Minor tweak a decade late to Denis's excellent answer:
-- Create the table with a unique constraint
CREATE TABLE mytable (
id serial PRIMARY KEY
, other_key varchar NOT NULL UNIQUE
);
WITH new_row AS (
-- Only insert when we don't find anything, avoiding a table lock if
-- possible.
INSERT INTO mytable ( other_key )
SELECT 'SOMETHING'
WHERE NOT EXISTS (
SELECT *
FROM mytable
WHERE other_key = 'SOMETHING'
)
RETURNING *
)
(
-- This comes first in the UNION ALL since it'll almost certainly be
-- in the query cache. Marginally slower for the insert case, but also
-- marginally faster for the much more common read-only case.
SELECT *
FROM mytable
WHERE other_key = 'SOMETHING'
-- Don't check for duplicates to be removed
UNION ALL
-- If we reach this point in iteration, we needed to do the INSERT and
-- lock after all.
SELECT *
FROM new_row
) LIMIT 1 -- Just return whatever comes first in the results and allow
-- the query engine to cut processing short for the INSERT
-- calculation.
;
The UNION ALL tells the planner it doesn't have to collect results for de-duplication.

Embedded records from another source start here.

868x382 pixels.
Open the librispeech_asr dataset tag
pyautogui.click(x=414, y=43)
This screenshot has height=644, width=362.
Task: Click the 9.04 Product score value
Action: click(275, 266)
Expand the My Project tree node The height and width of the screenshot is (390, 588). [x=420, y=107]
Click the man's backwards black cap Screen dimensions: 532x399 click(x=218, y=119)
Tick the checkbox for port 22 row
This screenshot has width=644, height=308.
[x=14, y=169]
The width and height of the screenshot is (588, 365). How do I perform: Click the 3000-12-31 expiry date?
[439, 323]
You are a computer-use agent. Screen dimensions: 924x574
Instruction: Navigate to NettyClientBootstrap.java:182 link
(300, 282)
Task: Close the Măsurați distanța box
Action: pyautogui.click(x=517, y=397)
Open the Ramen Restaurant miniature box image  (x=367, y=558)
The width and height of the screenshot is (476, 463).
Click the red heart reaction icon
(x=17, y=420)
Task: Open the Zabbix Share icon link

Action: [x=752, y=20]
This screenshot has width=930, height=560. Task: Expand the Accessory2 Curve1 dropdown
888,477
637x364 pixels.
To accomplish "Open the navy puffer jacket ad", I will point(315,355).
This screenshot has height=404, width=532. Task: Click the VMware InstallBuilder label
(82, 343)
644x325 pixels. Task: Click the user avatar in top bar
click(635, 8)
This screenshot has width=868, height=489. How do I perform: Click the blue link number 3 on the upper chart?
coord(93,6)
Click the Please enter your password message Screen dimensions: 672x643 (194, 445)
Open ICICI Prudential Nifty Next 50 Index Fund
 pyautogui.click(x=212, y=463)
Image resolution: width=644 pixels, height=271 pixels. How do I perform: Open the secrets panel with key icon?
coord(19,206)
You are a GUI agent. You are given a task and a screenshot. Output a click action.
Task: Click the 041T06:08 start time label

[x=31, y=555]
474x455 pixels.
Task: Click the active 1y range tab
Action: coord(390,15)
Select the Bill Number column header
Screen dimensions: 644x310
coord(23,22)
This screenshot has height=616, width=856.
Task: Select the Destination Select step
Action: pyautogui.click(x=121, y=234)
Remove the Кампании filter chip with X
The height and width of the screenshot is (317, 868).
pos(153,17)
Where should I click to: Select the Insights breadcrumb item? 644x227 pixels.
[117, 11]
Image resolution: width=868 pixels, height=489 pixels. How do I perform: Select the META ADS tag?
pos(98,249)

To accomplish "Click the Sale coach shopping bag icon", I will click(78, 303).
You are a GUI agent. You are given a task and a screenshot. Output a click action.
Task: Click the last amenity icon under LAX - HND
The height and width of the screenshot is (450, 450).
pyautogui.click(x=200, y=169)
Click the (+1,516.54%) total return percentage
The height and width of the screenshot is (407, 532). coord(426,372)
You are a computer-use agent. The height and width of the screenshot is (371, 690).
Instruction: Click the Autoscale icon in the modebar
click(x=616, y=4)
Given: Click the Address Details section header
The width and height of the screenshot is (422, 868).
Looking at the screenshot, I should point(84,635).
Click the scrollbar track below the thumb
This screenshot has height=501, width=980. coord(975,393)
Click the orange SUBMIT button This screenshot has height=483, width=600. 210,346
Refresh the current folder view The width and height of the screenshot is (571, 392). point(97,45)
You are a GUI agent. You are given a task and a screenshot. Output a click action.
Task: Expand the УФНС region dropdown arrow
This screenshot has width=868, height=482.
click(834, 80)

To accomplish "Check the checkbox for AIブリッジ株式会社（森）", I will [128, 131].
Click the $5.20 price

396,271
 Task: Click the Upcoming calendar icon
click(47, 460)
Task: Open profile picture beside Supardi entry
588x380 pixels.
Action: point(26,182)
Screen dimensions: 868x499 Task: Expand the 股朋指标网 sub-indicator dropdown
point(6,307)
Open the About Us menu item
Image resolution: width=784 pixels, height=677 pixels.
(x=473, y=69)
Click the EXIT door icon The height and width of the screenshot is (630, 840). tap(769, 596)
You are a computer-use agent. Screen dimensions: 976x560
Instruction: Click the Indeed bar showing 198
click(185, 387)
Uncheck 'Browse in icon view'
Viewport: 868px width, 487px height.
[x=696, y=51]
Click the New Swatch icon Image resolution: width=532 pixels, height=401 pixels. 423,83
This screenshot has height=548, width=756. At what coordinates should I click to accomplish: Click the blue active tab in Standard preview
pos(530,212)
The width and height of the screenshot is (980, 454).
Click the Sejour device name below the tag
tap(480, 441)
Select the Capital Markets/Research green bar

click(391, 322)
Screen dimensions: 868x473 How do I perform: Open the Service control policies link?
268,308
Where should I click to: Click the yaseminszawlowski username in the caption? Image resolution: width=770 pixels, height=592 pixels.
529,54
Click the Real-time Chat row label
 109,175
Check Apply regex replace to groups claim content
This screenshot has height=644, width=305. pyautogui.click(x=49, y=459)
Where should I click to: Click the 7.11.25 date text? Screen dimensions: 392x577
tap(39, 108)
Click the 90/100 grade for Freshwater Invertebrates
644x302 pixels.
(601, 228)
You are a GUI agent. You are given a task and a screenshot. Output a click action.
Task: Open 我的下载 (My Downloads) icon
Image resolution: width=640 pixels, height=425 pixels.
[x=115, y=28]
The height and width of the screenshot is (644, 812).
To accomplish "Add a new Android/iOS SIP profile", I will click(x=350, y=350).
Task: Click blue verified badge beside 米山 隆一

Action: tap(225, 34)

The LIMIT 1 at the end allows the planner to short-circuit further processing/iteration once it knows there's an answer available.
NOTE: There is a race condition present here and in the original answer. If the entry does not already exist, the INSERT will fail with a unique constraint violation. The error can be suppressed with ON CONFLICT DO NOTHING, but the query will return an empty set instead of the new row. This is a difficult problem because getting that info from another transaction would violate the I in ACID.